Filipino chemist (1925–2013)

Clara Y. Lim-Sylianco (18 August 1925 – 23 July 2013) was a Filipino chemist who was granted the title of National Scientist of the Philippines in 1994. Lim-Sylianco's research focused on mutagens, antimutagens, and bio-organic mechanisms. She has published articles, books, and monographs in organic chemistry, biochemistry, genetic toxicology, and molecular nutrition. Also an educator, Lim-Sylianco has written books that are used as reference texts in college chemistry courses in the Philippines.

== Education ==
Lim-Sylianco received an associate degree for the pre-medicine program at Silliman University in 1947. However, she switched out of the Medicine track shortly after to pursue a bachelor's degree in chemistry, where she graduated as magna cum laude in 1949. Lim-Sylianco then pursued a master's in Chemistry at University of the Philippines in 1949. There, she worked as a research assistant until 1951 and later took on an instructor role until she graduated in 1953. After receiving a Fulbright scholarship, she went to the United States to pursue her doctoral studies in biochemistry and organic chemistry at the University of Iowa. She was a research assistant in the university's Department of Pediatrics from 1953 to 1955 and a research fellow in the Department of Biochemistry from 1955 to 1957.

== Career and research ==
Lim-Sylianco moved back to teach at the chemistry and biochemistry departments of the University of the Philippines in 1957. From 1970 to 1973, she served as a consultant for the National Institute of Science and Technology.
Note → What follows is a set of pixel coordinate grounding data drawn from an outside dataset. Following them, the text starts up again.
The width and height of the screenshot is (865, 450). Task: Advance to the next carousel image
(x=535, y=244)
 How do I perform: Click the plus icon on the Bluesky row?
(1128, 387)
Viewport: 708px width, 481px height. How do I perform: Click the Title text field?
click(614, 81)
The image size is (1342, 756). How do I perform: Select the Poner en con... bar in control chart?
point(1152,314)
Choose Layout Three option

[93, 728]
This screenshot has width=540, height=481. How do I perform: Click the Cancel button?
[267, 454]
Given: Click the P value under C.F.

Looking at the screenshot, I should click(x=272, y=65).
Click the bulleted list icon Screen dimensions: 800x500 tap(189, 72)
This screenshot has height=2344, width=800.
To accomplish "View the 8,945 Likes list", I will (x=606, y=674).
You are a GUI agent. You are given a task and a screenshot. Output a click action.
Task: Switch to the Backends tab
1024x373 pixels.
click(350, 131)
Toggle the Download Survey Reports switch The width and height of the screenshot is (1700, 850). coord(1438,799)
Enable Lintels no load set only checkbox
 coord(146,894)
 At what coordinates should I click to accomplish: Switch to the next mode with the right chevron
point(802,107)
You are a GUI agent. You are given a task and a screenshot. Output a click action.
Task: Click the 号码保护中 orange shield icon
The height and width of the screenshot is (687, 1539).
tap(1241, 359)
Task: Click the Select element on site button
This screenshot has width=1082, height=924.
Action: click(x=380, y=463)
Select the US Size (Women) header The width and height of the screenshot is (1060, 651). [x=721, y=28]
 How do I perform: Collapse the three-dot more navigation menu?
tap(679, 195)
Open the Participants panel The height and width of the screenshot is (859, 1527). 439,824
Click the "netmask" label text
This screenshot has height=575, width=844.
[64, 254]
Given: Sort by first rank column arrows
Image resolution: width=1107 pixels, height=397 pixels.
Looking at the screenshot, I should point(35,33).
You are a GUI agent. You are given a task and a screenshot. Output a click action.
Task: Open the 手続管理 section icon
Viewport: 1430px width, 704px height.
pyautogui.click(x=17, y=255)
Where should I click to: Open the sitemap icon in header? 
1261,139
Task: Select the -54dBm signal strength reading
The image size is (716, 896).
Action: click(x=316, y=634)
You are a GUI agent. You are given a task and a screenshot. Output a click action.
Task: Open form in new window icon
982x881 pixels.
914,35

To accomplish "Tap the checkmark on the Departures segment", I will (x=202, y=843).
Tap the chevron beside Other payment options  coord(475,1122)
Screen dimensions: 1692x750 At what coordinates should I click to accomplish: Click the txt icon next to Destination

Lim-Sylianco was a prolific researcher, making contributions to several fields such as environmental mutagens and anti-mutagens, biochemical nutrition, bioorganic mechanisms, and mutagenicity of Philippine medical plants (trilaurin, trilinolein, etc.). In 1989, she became a member of the International Advisory Committee on Anti-mutagens. She was also dedicated to chemical education and wrote textbooks on organic chemistry and molecular biochemistry that were adopted nationally. These include: Principle of Organic Chemistry, 5th ed., 1975; Modern Biochemistry, 1976; Monograph Series on Molecular Biochemistry: Nucleic Acids, Protein, Carbohydrates, Lipids, 1974; Laboratory Manual in Organic Chemistry, 1965; and Laboratory Manual in Biochemistry, 1961.

== Awards and recognition ==
In 1958, she became a Fellow of the Royal Society.

In 1977, she received the Gregario Y. Zara Award.

From 1974 to 1977, she was the University of the Philippines Endowment Professional Chair in Chemistry.

She was recognized as a National Scientist of the Philippines in 1994.